Rio Vermelho se prepara para festa com segredo de presente mantido
A revelação do segredo chegará com os primeiros raios de sol. Para ser mais preciso, às 4h desta sexta-feira, 2 de fevereiro, dia de Iemanjá. Antes disso, nem adianta tentar arrancar qualquer pista que seja com os cerca de 2 mil pescadores associados à Colônia Z1 do bairro do Rio Vermelho, em Salvador. Eles são firmes na resposta, e não dão brechas para forasteiros, e sobretudo jornalistas que querem saber qual será a próxima oferenda à Rainha do Mar. “Por sinal, eu sei, mas não posso sair distribuindo por aí”, acoberta o pescador Jorge Amorim, o Azul, 72 anos.
O fato é: enquanto não sabemos o que será oferecido ao orixá, por lá tudo está sendo preparado para sua festa. As calçadas estão sendo pintadas, o barracão em frente à colônia está quase pronto e os primeiros ambulantes vão chegando para armar suas barracas.
A cerimônia acontecia de forma mais discreta e simples em uma praia do Monte Serrat, na Cidade Baixa, onde apenas o povo de santo depositava os balaios nas águas da Península Itapagipana. Já no início do século 20, entre 1918 e 1924, no Rio Vermelho, é que os pescadores e meia dúzia de agregados começaram a presentar Iemanjá.
Mas a festa, é importante deixar claro, estava longe de ser a que conhecemos hoje. Relatos de três pescadores a jornais da época ajudam a entender como a as comemorações foram construídas ao longo dos anos. Inclusive, nesse período, nem a própria festa era dedicada ao orixá. Até o final da década de 50, a homenageada era Nossa Senhora de Santana.
Nesse período algum pescador teve a ideia de colocar em uma caixa de papelão uma boneca de plástico e, ao seu lado, um perfume. É o primeiro registro que se tem de algo comparado à oferenda atual. Por sugestão da mãe de Santo Julia Bugã, os pescadores começaram a produzir com mais esmero os mimos para Iemanjá, que à época era chamada de Rainha das Águas – ela passa a ser chamada de Iemanjá com mais frequência, ainda de acordo com Cadena, depois das obras de Dorival Caymmi e Jorge Amado.
Ano passado, por exemplo, o regalo foi uma imagem de Iemanjá, mas também já teve tartarugas, pentes e coroas, todos produzidos por artistas plásticos.
Inclusive foi através do jogo que Mãe Jacira recebeu a permissão de preparar a festa e substituir Mãe Aice. A troca, à época, causou um certo “desconforto” já que, segundo os pescadores, era unânime entre eles a vontade de que Mãe Aice continuasse à frente dos preparativos.
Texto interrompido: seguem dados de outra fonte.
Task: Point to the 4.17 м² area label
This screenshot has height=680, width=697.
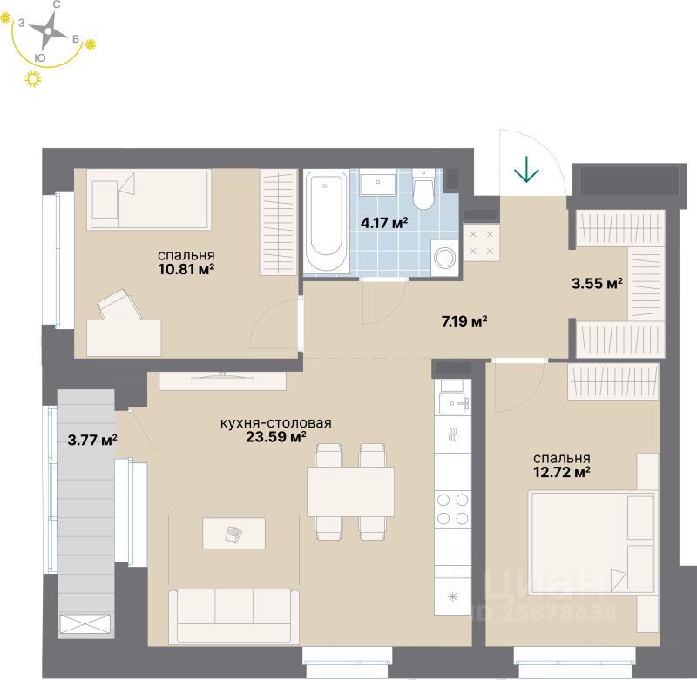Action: click(x=384, y=222)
A própria Mãe Aice, em entrevista um ano antes de sua morte, chegou a dizer que Oxóssi, seu orixá, queria que ela continuasse. No seu terreiro, no bairro do Engenho Velho da Federação, sem atividades há um ano, uma das irmãs da mãe de santo declarou ao CORREIO que ela amava o que fazia.
“Ela era apaioxanada pela festa. Gostava muito do que fazia e era querida por todos os pescadores. No dia da cerimônia, para receber o presente, ela preparava tudo, dava de comer a toda marujada”, disse Ana Lúcia, 64, sem dar mais detalhes sobre a vida e morte de Mãe Aice.
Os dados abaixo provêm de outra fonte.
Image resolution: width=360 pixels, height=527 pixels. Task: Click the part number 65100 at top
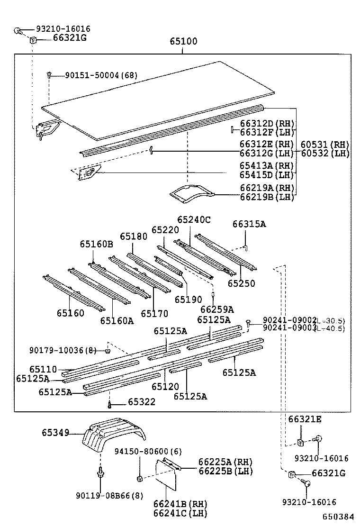pos(184,42)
Mãe Jacira conta que o convite para substituir Mãe Aice foi feito pelo presidente da colônia, Marcos Antônio Chaves, o Branco, 56. “Foi eu quem escolhi. Mãe Jacira já produzia o presente da colônia dos pescadores do Largo da Mariquita. Foi assim que surgiu o convite”, justifica Branco. Mãe Aice participou da festa durante 40 anos.
A contragosto ou não, será Mãe Jacira a responsável por preparar a casa, arrumá-la, e fazer o ritual que ela prefere chamar de “descarrego”, sem dar detalhes do que acontece – antes da chegada da oferenda.
Preparativos
No dia da Festa de Iemanjá, depois da entrega do presente, os largos do Rio Vermelho começam a lotar. Encher não só de fiéis, mas daquela turma também que só vai pela farra. E para dar conta de que tudo funcione, comerciantes já montam suas barracas e os últimos reparos já estão sendo feitos.
A comerciante Rita de Cássia, 53, armou seu tabuleiro de flores dois dias antes da festa. Ela pretende guardar o lugar, próximo à colônia, para nenhum outro comerciante criar pelo espaço. “Vou ficar até que a minha barraca maior chegue. Todos os anos fico no mesmo lugar. A festa significa muito para mim, não só por questão de trabalho. Claro, é importante, mas pelo orixá também”, conta Rita. Nesta sexta, ela pretende vender mais de mil rosas. Enquanto isso, se contenta com o movimento de pessoas tão calmo como as ondas do mar ali do lado.